- _TASK DETAILS_
Transcribe the full listing exactly.

%%

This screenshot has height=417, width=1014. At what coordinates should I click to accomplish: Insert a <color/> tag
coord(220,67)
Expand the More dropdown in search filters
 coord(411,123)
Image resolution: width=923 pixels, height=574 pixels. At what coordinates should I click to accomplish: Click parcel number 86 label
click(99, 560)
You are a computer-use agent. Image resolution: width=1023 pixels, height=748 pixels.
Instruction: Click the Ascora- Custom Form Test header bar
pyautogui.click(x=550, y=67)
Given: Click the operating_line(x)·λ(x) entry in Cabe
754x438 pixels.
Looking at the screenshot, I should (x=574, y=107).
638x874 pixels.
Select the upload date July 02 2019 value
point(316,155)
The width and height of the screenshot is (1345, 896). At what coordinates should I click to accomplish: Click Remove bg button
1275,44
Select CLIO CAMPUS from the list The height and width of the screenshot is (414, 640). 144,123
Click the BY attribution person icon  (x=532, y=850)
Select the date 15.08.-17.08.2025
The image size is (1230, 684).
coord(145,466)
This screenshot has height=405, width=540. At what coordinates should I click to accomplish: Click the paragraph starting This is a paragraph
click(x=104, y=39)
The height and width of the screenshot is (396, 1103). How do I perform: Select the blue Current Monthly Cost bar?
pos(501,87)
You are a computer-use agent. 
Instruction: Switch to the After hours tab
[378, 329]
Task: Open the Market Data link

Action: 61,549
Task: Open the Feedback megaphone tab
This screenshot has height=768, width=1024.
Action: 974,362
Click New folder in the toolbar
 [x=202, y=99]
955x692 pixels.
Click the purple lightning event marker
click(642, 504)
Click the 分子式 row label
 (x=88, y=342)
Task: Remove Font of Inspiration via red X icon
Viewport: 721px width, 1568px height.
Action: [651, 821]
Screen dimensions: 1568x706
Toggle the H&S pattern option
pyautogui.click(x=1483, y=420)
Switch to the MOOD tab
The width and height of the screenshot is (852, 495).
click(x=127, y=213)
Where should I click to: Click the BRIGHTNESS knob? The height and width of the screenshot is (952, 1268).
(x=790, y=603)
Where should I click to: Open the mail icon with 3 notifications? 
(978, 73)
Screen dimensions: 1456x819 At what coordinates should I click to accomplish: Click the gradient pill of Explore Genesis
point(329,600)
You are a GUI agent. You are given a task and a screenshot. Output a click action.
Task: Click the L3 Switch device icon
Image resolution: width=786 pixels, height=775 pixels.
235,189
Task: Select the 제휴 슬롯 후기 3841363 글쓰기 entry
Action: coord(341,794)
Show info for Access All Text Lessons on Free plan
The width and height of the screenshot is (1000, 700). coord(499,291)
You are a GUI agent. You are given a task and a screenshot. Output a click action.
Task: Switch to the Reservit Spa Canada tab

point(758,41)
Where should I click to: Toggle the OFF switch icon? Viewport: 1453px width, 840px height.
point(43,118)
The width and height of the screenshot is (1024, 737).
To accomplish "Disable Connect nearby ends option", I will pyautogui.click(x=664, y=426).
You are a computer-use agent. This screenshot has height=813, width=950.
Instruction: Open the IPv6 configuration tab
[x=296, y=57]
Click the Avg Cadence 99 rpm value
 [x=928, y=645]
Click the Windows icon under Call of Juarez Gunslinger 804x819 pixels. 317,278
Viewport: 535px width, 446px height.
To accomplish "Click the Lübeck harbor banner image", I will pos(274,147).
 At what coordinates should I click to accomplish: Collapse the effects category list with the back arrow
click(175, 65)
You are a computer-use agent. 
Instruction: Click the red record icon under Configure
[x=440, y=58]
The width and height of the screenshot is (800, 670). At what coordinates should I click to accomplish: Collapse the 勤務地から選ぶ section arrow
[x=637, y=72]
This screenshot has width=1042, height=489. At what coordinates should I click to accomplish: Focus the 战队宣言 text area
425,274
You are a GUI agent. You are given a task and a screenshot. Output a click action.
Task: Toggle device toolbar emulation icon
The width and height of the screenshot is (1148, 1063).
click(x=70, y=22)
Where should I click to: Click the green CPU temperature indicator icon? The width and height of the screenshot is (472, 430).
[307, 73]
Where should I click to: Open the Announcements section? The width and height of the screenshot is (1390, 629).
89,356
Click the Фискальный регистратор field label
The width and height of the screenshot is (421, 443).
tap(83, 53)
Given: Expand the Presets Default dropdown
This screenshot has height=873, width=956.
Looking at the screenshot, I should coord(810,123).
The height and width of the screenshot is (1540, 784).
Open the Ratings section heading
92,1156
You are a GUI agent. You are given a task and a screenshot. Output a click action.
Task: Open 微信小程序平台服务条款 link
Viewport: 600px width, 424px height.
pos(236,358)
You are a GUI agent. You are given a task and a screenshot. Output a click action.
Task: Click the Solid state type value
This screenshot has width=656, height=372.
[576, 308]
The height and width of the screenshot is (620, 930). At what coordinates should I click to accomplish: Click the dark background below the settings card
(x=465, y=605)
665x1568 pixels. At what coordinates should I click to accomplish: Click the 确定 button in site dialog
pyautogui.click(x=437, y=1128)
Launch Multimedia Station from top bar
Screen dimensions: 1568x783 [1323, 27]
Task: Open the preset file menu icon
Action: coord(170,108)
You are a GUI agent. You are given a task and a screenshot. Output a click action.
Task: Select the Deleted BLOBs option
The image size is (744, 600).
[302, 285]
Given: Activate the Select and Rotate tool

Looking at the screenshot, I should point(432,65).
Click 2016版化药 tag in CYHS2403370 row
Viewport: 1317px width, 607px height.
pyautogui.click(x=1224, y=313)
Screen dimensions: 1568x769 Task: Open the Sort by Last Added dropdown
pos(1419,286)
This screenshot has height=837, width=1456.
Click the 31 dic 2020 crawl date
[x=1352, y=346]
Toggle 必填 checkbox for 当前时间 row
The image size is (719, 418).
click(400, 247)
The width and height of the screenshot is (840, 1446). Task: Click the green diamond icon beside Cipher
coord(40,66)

%%

- _THE COMPLETED TASK_
This screenshot has height=417, width=1014. At what coordinates should I click to accomplish: Insert a <color/> tag
coord(220,67)
Expand the More dropdown in search filters
 coord(411,123)
Image resolution: width=923 pixels, height=574 pixels. At what coordinates should I click to accomplish: Click parcel number 86 label
click(99, 560)
You are a computer-use agent. Image resolution: width=1023 pixels, height=748 pixels.
Instruction: Click the Ascora- Custom Form Test header bar
pyautogui.click(x=550, y=67)
Given: Click the operating_line(x)·λ(x) entry in Cabe
754x438 pixels.
Looking at the screenshot, I should (x=574, y=107).
638x874 pixels.
Select the upload date July 02 2019 value
point(316,155)
The width and height of the screenshot is (1345, 896). At what coordinates should I click to accomplish: Click Remove bg button
1275,44
Select CLIO CAMPUS from the list The height and width of the screenshot is (414, 640). 144,123
Click the BY attribution person icon  (x=532, y=850)
Select the date 15.08.-17.08.2025
The image size is (1230, 684).
coord(145,466)
This screenshot has height=405, width=540. At what coordinates should I click to accomplish: Click the paragraph starting This is a paragraph
click(x=104, y=39)
The height and width of the screenshot is (396, 1103). How do I perform: Select the blue Current Monthly Cost bar?
pos(501,87)
You are a computer-use agent. 
Instruction: Switch to the After hours tab
[378, 329]
Task: Open the Market Data link

Action: 61,549
Task: Open the Feedback megaphone tab
This screenshot has height=768, width=1024.
Action: 974,362
Click New folder in the toolbar
 [x=202, y=99]
955x692 pixels.
Click the purple lightning event marker
click(642, 504)
Click the 分子式 row label
 (x=88, y=342)
Task: Remove Font of Inspiration via red X icon
Viewport: 721px width, 1568px height.
Action: [651, 821]
Screen dimensions: 1568x706
Toggle the H&S pattern option
pyautogui.click(x=1483, y=420)
Switch to the MOOD tab
The width and height of the screenshot is (852, 495).
click(x=127, y=213)
Where should I click to: Click the BRIGHTNESS knob? The height and width of the screenshot is (952, 1268).
(x=790, y=603)
Where should I click to: Open the mail icon with 3 notifications? 
(978, 73)
Screen dimensions: 1456x819 At what coordinates should I click to accomplish: Click the gradient pill of Explore Genesis
point(329,600)
You are a GUI agent. You are given a task and a screenshot. Output a click action.
Task: Click the L3 Switch device icon
Image resolution: width=786 pixels, height=775 pixels.
235,189
Task: Select the 제휴 슬롯 후기 3841363 글쓰기 entry
Action: coord(341,794)
Show info for Access All Text Lessons on Free plan
The width and height of the screenshot is (1000, 700). coord(499,291)
You are a GUI agent. You are given a task and a screenshot. Output a click action.
Task: Switch to the Reservit Spa Canada tab

point(758,41)
Where should I click to: Toggle the OFF switch icon? Viewport: 1453px width, 840px height.
point(43,118)
The width and height of the screenshot is (1024, 737).
To accomplish "Disable Connect nearby ends option", I will pyautogui.click(x=664, y=426).
You are a computer-use agent. This screenshot has height=813, width=950.
Instruction: Open the IPv6 configuration tab
[x=296, y=57]
Click the Avg Cadence 99 rpm value
 [x=928, y=645]
Click the Windows icon under Call of Juarez Gunslinger 804x819 pixels. 317,278
Viewport: 535px width, 446px height.
To accomplish "Click the Lübeck harbor banner image", I will pos(274,147).
 At what coordinates should I click to accomplish: Collapse the effects category list with the back arrow
click(175, 65)
You are a computer-use agent. 
Instruction: Click the red record icon under Configure
[x=440, y=58]
The width and height of the screenshot is (800, 670). At what coordinates should I click to accomplish: Collapse the 勤務地から選ぶ section arrow
[x=637, y=72]
This screenshot has width=1042, height=489. At what coordinates should I click to accomplish: Focus the 战队宣言 text area
425,274
You are a GUI agent. You are given a task and a screenshot. Output a click action.
Task: Toggle device toolbar emulation icon
The width and height of the screenshot is (1148, 1063).
click(x=70, y=22)
Where should I click to: Click the green CPU temperature indicator icon? The width and height of the screenshot is (472, 430).
[307, 73]
Where should I click to: Open the Announcements section? The width and height of the screenshot is (1390, 629).
89,356
Click the Фискальный регистратор field label
The width and height of the screenshot is (421, 443).
tap(83, 53)
Given: Expand the Presets Default dropdown
This screenshot has height=873, width=956.
Looking at the screenshot, I should coord(810,123).
The height and width of the screenshot is (1540, 784).
Open the Ratings section heading
92,1156
You are a GUI agent. You are given a task and a screenshot. Output a click action.
Task: Open 微信小程序平台服务条款 link
Viewport: 600px width, 424px height.
pos(236,358)
You are a GUI agent. You are given a task and a screenshot. Output a click action.
Task: Click the Solid state type value
This screenshot has width=656, height=372.
[576, 308]
The height and width of the screenshot is (620, 930). At what coordinates should I click to accomplish: Click the dark background below the settings card
(x=465, y=605)
665x1568 pixels. At what coordinates should I click to accomplish: Click the 确定 button in site dialog
pyautogui.click(x=437, y=1128)
Launch Multimedia Station from top bar
Screen dimensions: 1568x783 [1323, 27]
Task: Open the preset file menu icon
Action: coord(170,108)
You are a GUI agent. You are given a task and a screenshot. Output a click action.
Task: Select the Deleted BLOBs option
The image size is (744, 600).
[302, 285]
Given: Activate the Select and Rotate tool

Looking at the screenshot, I should point(432,65).
Click 2016版化药 tag in CYHS2403370 row
Viewport: 1317px width, 607px height.
pyautogui.click(x=1224, y=313)
Screen dimensions: 1568x769 Task: Open the Sort by Last Added dropdown
pos(1419,286)
This screenshot has height=837, width=1456.
Click the 31 dic 2020 crawl date
[x=1352, y=346]
Toggle 必填 checkbox for 当前时间 row
The image size is (719, 418).
click(400, 247)
The width and height of the screenshot is (840, 1446). Task: Click the green diamond icon beside Cipher
coord(40,66)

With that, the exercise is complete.